During his visit to India last June, OpenAI CEO Sam Altman declared it “totally hopeless to compete with us on training foundation models,” bluntly advising Indian engineers not to try to compete with Silicon Valley. Nandan Nilekani has emphasised focusing on simpler efforts like computing infrastructure and AI cloud services to support long-term progress. NR Narayana Murthy expressed doubt about India’s current capability to build a large language model (LLM), stating that the lack of large databases and a structured problem-solving mindset are critical obstacles.

They are all underestimating India’s capabilities — as I have seen firsthand.

Consider Tech Mahindra’s Project Indus.
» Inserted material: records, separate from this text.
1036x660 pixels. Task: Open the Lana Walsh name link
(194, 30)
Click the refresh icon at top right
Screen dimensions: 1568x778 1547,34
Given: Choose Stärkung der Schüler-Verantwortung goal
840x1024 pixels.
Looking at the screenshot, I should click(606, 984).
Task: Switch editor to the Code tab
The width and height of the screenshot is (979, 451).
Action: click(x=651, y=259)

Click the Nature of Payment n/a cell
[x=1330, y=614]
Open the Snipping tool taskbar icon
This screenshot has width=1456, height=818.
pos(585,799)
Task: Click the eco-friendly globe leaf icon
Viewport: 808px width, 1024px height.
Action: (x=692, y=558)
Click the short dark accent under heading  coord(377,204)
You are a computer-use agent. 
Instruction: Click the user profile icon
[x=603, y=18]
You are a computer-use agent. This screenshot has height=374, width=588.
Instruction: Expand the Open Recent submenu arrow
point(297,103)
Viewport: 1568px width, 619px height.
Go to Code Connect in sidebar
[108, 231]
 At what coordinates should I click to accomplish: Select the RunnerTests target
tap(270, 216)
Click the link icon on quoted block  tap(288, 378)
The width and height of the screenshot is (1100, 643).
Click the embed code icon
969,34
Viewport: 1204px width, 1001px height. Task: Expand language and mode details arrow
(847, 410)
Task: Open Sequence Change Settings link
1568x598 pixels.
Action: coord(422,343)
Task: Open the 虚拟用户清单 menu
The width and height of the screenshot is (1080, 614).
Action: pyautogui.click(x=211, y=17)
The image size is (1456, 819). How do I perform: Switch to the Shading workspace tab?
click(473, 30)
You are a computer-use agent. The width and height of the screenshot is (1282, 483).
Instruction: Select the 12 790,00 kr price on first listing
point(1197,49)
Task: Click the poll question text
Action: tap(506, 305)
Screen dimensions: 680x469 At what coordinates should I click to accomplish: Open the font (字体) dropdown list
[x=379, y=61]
CP Gurnani, who was the company’s CEO, turned Altman’s scepticism into a challenge. With less than $5 million, Tech Mahindra developed an Indian LLM capable of understanding and generating content in 40 local languages and dialects. Project Indus didn’t rely on brute financial force like Silicon Valley’s behemoth models. Instead, it embraced frugal innovation to address a critical gap in AI -- language accessibility for the billion-plus Indians who speak diverse tongues.

Gurnani’s success exposed the flaws in assumptions held by Altman and others. Building LLMs isn’t about throwing vast sums of money at the problem — it’s about focus, ingenuity, and leveraging local expertise. India’s track record of achieving the improbable — whether it’s the........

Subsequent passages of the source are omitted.